Why are we doing this? What use cases does it support? What is the expected outcome?

Definitions

Lay out explicit definitions of any terms that are newly introduced or which cause confusion during the RFC design process.

Guide-level explanation

Explain the proposal as if it was already included in the project and you were teaching it to another Zebra programmer. That generally means:

  • Introducing new named concepts.
  • Explaining the feature largely in terms of examples.
  • Explaining how Zebra programmers should think about the feature, and how it should impact the way they use Zebra. It should explain the impact as concretely as possible.
  • If applicable, provide sample error messages, deprecation warnings, migration guidance, or test strategies.
  • If applicable, describe the differences between teaching this to existing Zebra programmers and new Zebra programmers.

For implementation-oriented RFCs (e.g. for Zebra internals), this section should focus on how Zebra contributors should think about the change, and give examples of its concrete impact. For policy RFCs, this section should provide an example-driven introduction to the policy, and explain its impact in concrete terms.

Reference-level explanation

This is the technical portion of the RFC. Explain the design in sufficient detail that:

  • Its interaction with other features is clear.
  • It is reasonably clear how the feature would be implemented, tested, monitored, and maintained.
  • Corner cases are dissected by example.

The section should return to the examples given in the previous section, and explain more fully how the detailed proposal makes those examples work.

Module Structure

Describe the crate and modules that will implement the feature.

Test Plan

Explain how the feature will be tested, including:

  • tests for consensus-critical functionality
  • existing test vectors, if available
  • Zcash blockchain block test vectors (specify the network upgrade, feature, or block height and network)

The tests should cover:

  • positive cases: make sure the feature accepts valid inputs
  • negative cases: make sure the feature rejects invalid inputs
  • edge cases: make sure that boundary conditions are correctly handled

Drawbacks

Why should we not do this?

Rationale and alternatives

  • What makes this design a good design?
  • Is this design a good basis for later designs or implementations?
  • What other designs have been considered and what is the rationale for not choosing them?
  • What is the impact of not doing this?

Prior art

Discuss prior art, both the good and the bad, in relation to this proposal.
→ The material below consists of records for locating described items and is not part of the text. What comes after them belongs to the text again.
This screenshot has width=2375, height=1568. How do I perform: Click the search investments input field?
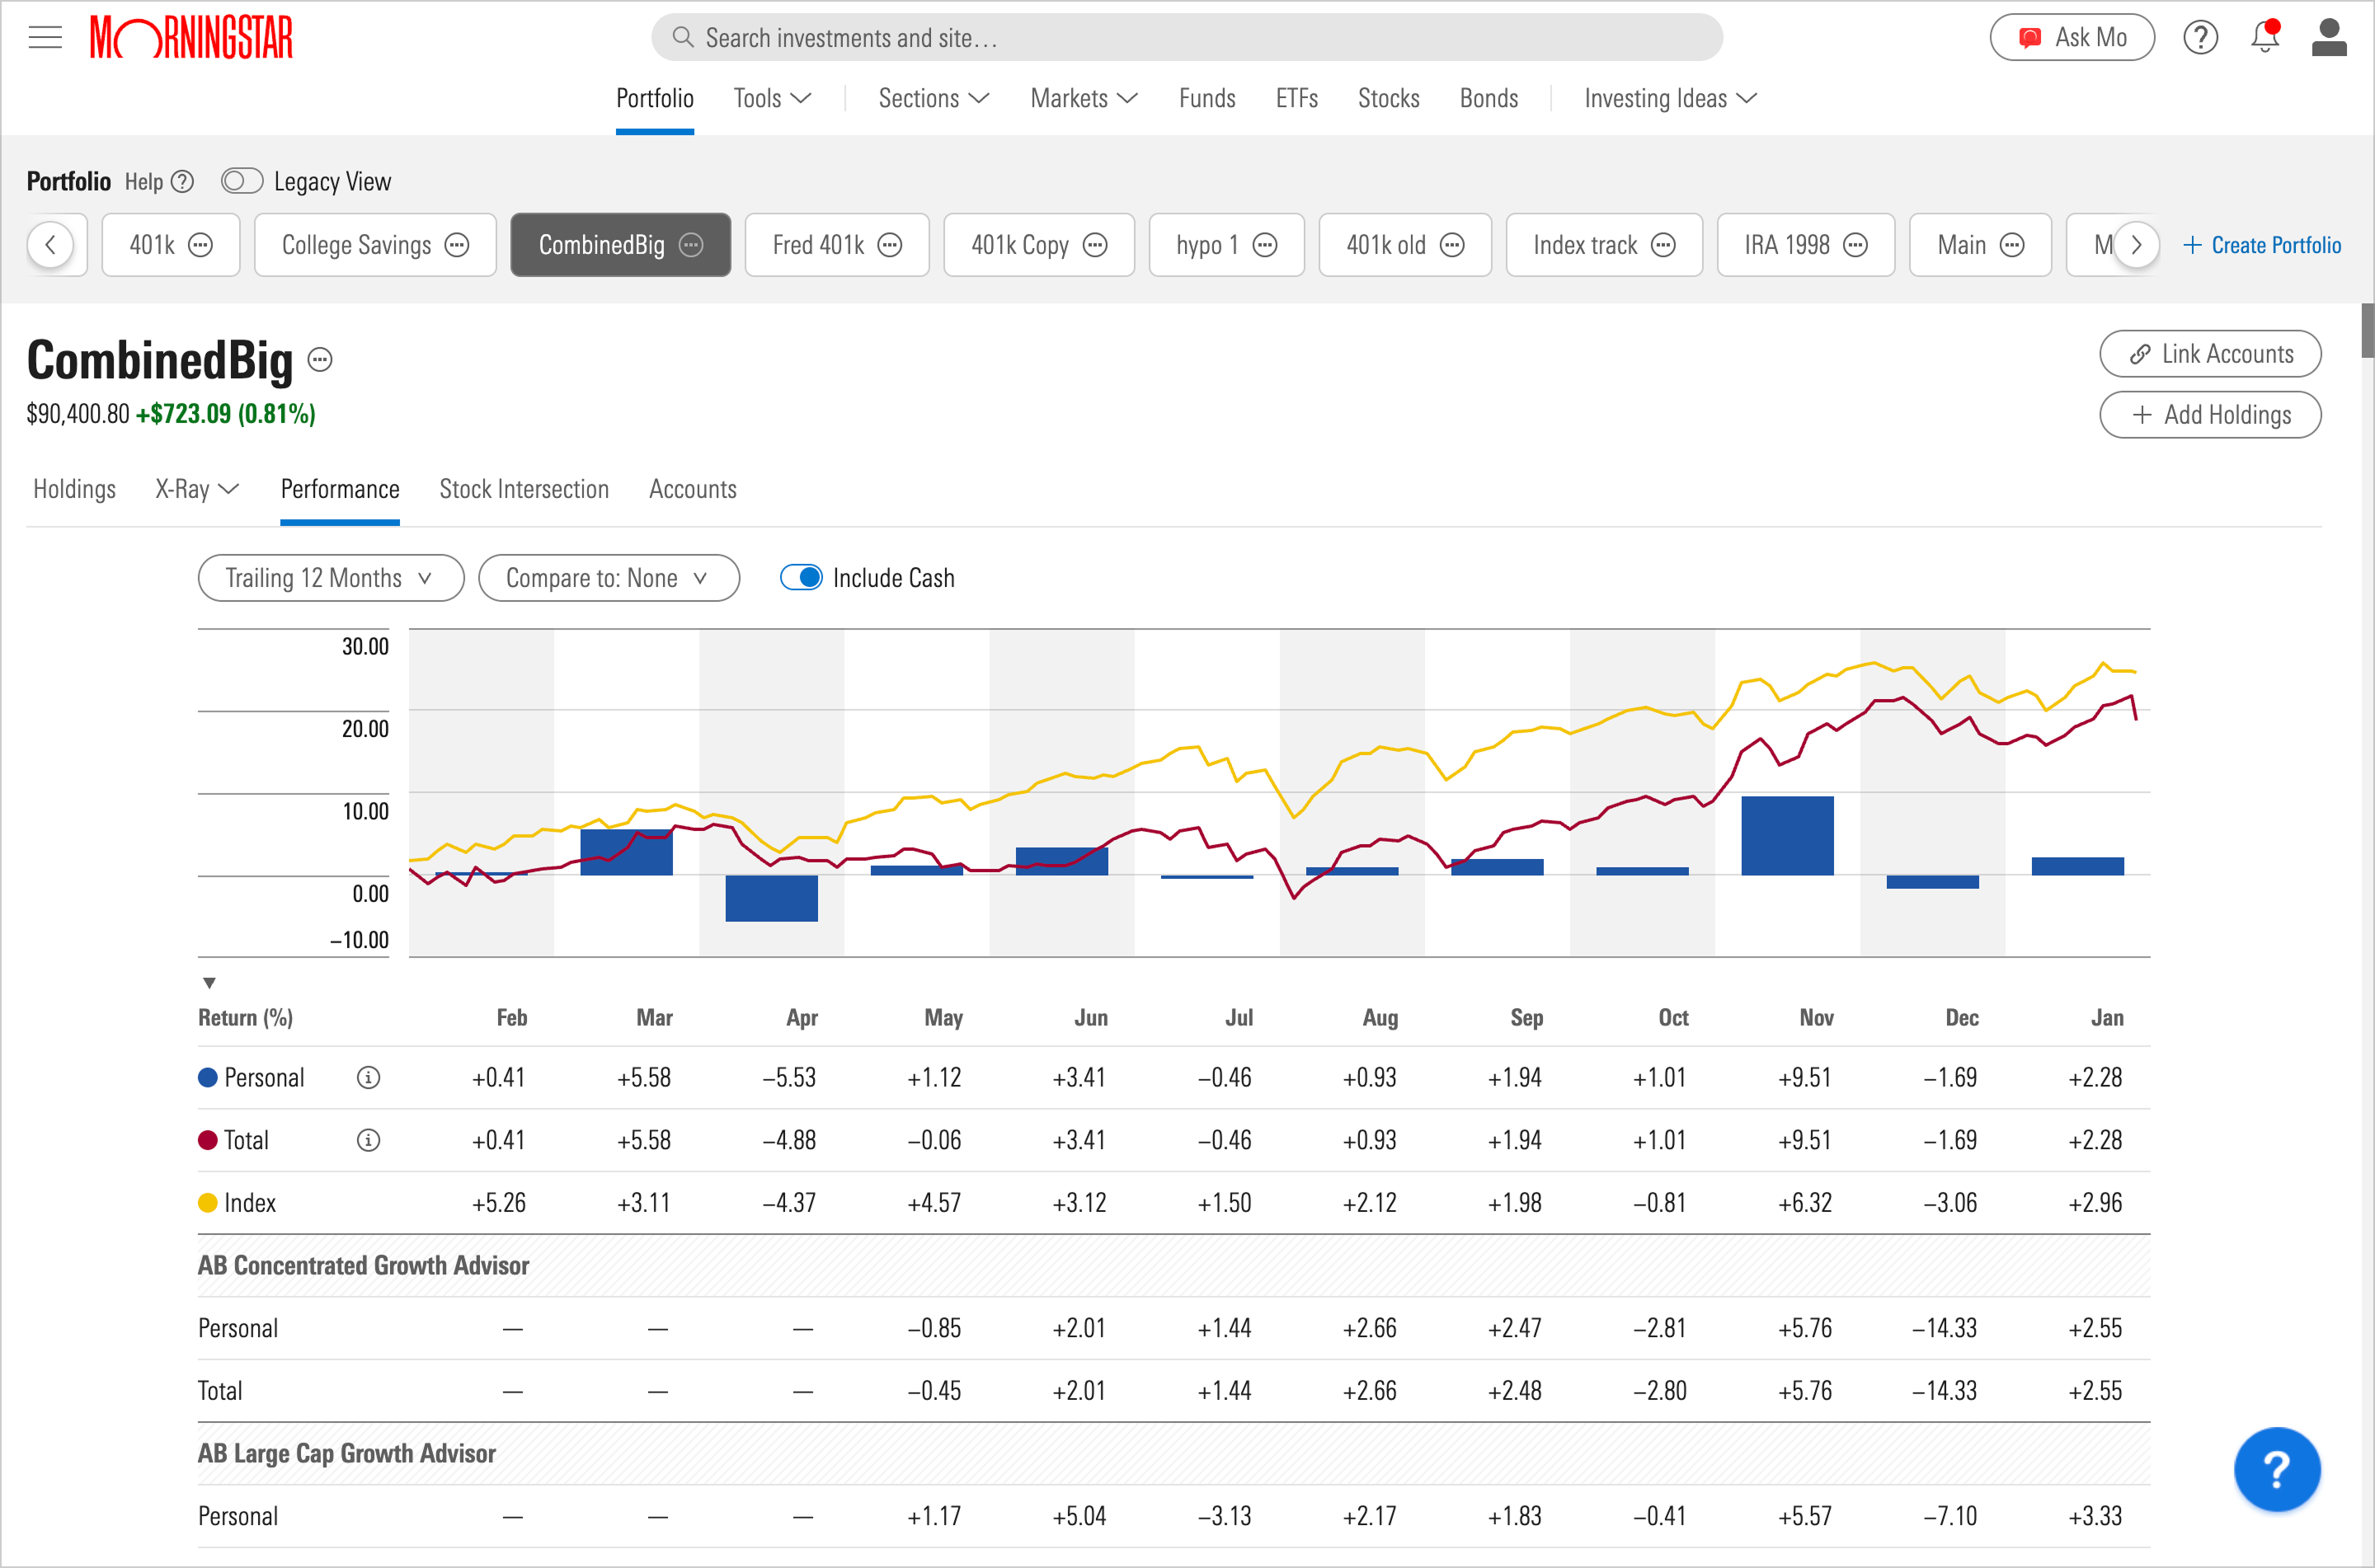coord(1186,38)
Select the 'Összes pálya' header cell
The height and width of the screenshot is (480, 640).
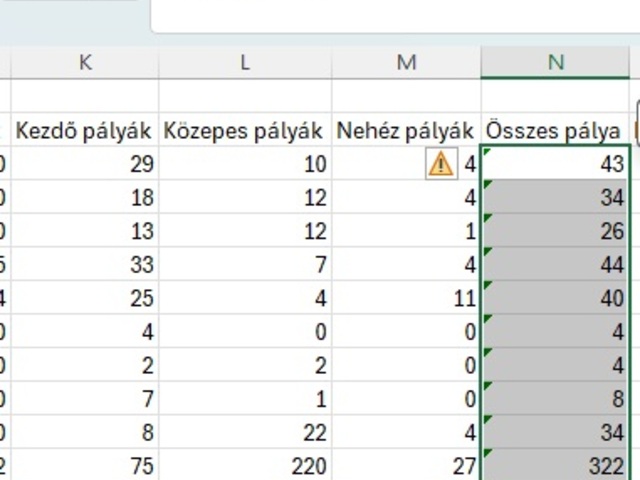(x=555, y=131)
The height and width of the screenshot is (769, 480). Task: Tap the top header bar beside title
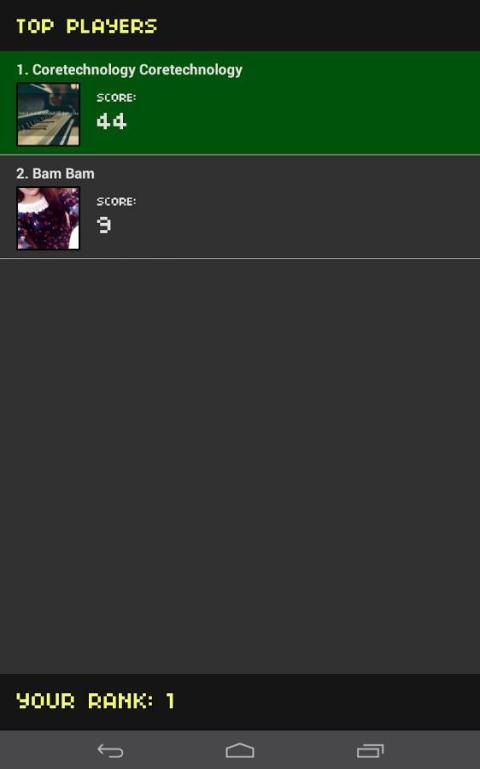(319, 26)
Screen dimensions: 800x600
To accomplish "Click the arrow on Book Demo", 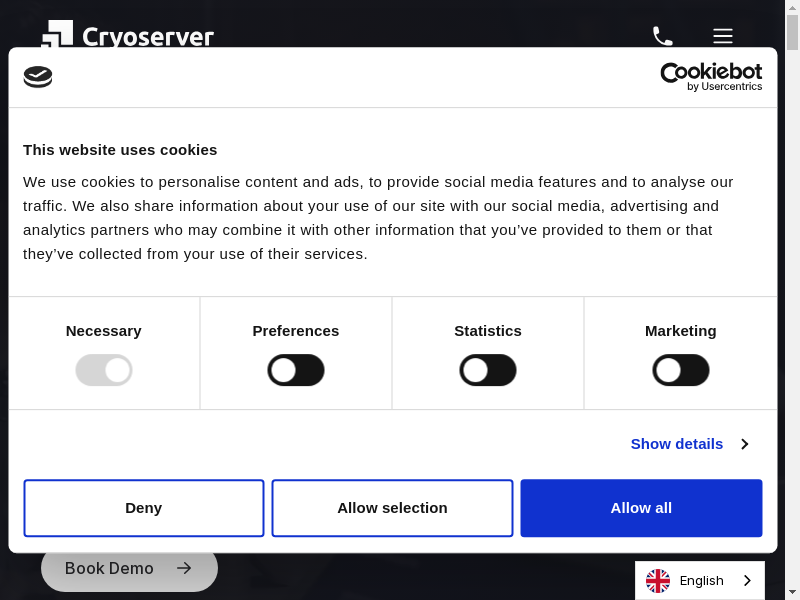I will 184,568.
A few examples of what this can include are:

  • For community proposals: Is this done by some other community and what were their experiences with it?
  • For other teams: What lessons can we learn from what other communities have done here?
  • Papers: Are there any published papers or great posts that discuss this? If you have some relevant papers to refer to, this can serve as a more detailed theoretical background.

This section is intended to encourage you as an author to think about the lessons from other projects, to provide readers of your RFC with a fuller picture. If there is no prior art, that is fine - your ideas are interesting to us whether they are brand new or if they are an adaptation from other projects.

Note that while precedent set by other projects is some motivation, it does not on its own motivate an RFC. Please also take into consideration that Zebra sometimes intentionally diverges from common Zcash features and designs.

Unresolved questions

  • What parts of the design do you expect to resolve through the RFC process before this gets merged?
  • What parts of the design do you expect to resolve through the implementation of this feature before stabilization?
  • What related issues do you consider out of scope for this RFC that could be addressed in the future independently of the solution that comes out of this RFC?

Future possibilities

Think about what the natural extension and evolution of your proposal would be and how it would affect Zebra and Zcash as a whole. Try to use this section as a tool to more fully consider all possible interactions with the project and cryptocurrency ecosystem in your proposal. Also consider how the this all fits into the roadmap for the project and of the relevant sub-team.

This is also a good place to "dump ideas", if they are out of scope for the RFC you are writing but otherwise related.

If you have tried and cannot think of any future possibilities, you may simply state that you cannot think of anything.

Note that having something written down in the future-possibilities section is not a reason to accept the current or a future RFC; such notes should be in the section on motivation or rationale in this or subsequent RFCs. The section merely provides additional information.